Kutipan Dokumen:

Kamis, 27 Oktober 2011

Sampan Seorang Ayah (Nelayan Tanoh Gayo)

(Rasbora tawarensis)
Cerita sedikit tentang nelayan ni, sangat banyak perbedaan nelayan zaman saya masih kecil dengan nelayan sekarang ini. Awal mula cerita ini ketika saya melihat tayangan televisi kecil di rumah seorang sahabat lama jadi saya terpikir untuk membuat dan menceritakan sedikit tentang pengalaman waktu kecil, yang memang pada waktu itu sempat ikut dalam pembuatan perahu (sampan) sampai akhirnya kembali menangkap ikan khas daerah saya yaitu ikan depik (Rasbora tawarensis)

Begini ceritanya ketika seorang ayah dari sebuah perkampungan ingin sekali membuat sampan  kecil pengganti sampan dia sebelumnya, yang saat itu tidak bisa di gunakan lagi untuk menangkap ikan di danau ini ( Danau Laut Tawar) yang bertempat Di Takengon Kabupaten Aceh Tengah kampung kelahiran saya. Awal mula sang ayah meminta kepada Pawang Uten (orang yang biasa dan tau seluk beluk hutan di daerah ini) untuk menanyakan sebatang kayu yang bisa di buat untuk sampan. Si pawang menunjukan kayu yang paling bagus dan memang sangat cocok untuk sampan seperti yang di inginkan sang ayah.
Keesokan harinya kami yang di antaranya pemuda kampung Jongok Bathin suatu daerah yang berada di sebuah Kecamatan Kebayakan tepatnya di Kota Takengon, kira-kira semua pemuda ini berumur 17  tahun ke atas yang salah satunya saya pribadi dengan di dampingi ayahanda tercinta. Kira-kira jumlah kami semua 6 orang termaksud saya, ayah, dan pawang uten sebagai penunjuk jalan. Kalau saya kira jarak dari tempat kami ke sana ukuran saya yang masih kecil kira-kira 2 km jaraknya, masalahnya sekarang, kalau jarak sih ga masalah cuman penanjakan ini yang membuat kaki terasa letih, di perjalanan aja kami istrahat sampai 2 kali. Saya rasa semua sudah tau gunung-gunung di Takengon yang memang dataran tinggi itu gi mana.

Tugas Anda: Dalam teks tentang sampan nelayan Gayo, kepada siapa sang ayah pertama kali meminta bantuan untuk mencari kayu sampan?

[Butir data tersimpan]
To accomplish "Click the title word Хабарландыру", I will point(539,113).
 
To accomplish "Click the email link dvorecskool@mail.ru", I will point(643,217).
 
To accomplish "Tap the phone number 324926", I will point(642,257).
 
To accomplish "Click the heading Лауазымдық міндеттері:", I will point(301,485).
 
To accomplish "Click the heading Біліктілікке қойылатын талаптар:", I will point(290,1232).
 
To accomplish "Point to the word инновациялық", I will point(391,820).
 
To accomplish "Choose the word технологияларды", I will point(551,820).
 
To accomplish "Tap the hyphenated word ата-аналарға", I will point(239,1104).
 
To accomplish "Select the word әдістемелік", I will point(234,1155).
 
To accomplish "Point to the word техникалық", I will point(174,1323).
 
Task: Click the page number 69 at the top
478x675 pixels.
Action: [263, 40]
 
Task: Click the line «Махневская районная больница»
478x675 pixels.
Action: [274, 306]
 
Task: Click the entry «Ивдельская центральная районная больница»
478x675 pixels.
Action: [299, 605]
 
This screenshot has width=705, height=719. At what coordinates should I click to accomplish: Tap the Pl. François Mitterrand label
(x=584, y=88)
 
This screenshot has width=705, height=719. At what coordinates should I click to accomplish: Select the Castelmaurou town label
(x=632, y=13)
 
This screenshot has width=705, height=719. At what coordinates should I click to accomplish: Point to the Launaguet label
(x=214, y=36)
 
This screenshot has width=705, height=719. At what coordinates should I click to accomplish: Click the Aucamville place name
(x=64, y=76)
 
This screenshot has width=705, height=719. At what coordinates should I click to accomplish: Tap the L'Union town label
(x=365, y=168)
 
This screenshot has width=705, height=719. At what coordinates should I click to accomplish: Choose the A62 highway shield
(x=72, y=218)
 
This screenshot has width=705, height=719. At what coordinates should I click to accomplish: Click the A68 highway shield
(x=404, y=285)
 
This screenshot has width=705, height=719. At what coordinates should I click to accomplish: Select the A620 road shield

Jawaban Latihan: Kepada Pawang Uten, orang yang biasa dan tahu seluk-beluk hutan di daerah itu.